• TASK
In the listing, take the stretch from the line containing "The image size is (1136, 655)." through the line containing "pos(331,480)" and write it out again with "flower stem" swapped for "leaf", changing nothing else. Omit the picture from what you write.

• RECORDS PROVIDED
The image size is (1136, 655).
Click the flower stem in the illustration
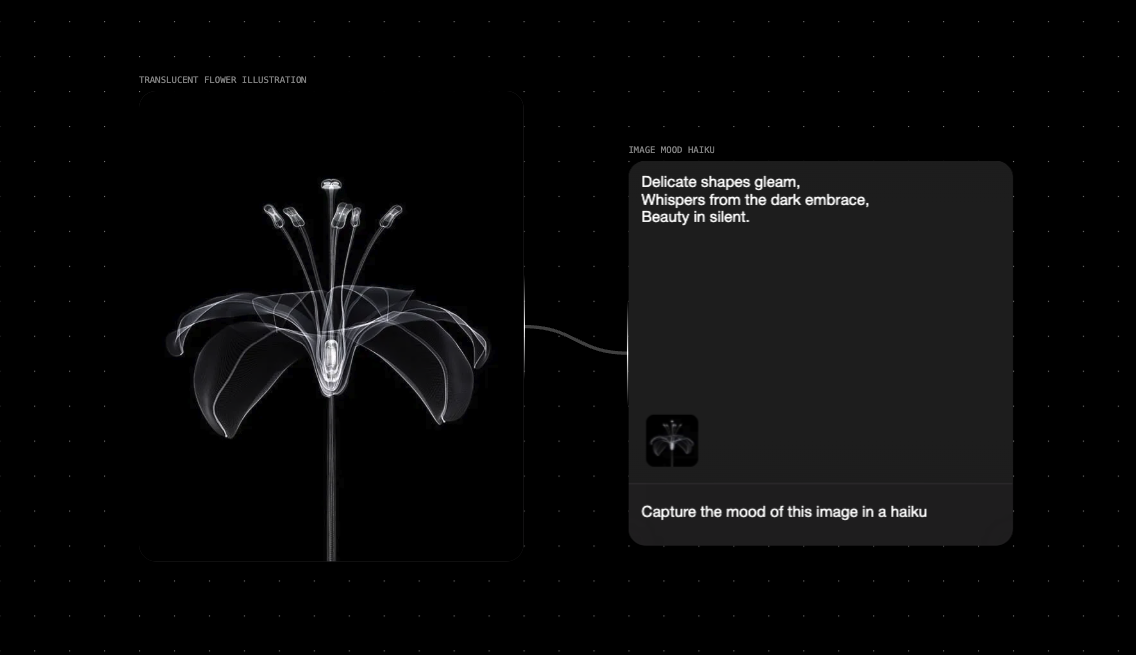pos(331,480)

...

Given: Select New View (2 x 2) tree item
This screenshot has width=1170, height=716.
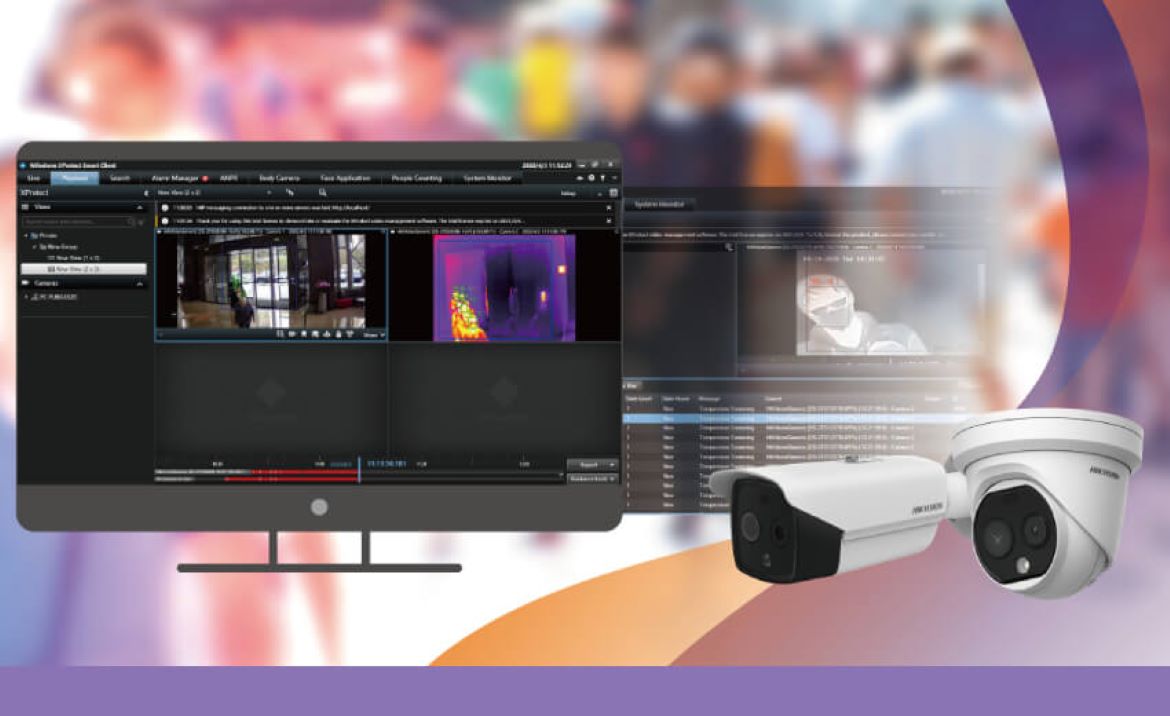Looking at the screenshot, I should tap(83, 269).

...

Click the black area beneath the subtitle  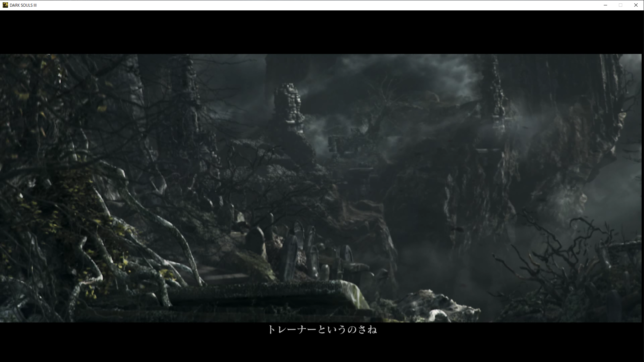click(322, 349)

• COMPLETE OUTPUT
The image size is (1136, 655).
Click the leaf in the illustration
pos(331,480)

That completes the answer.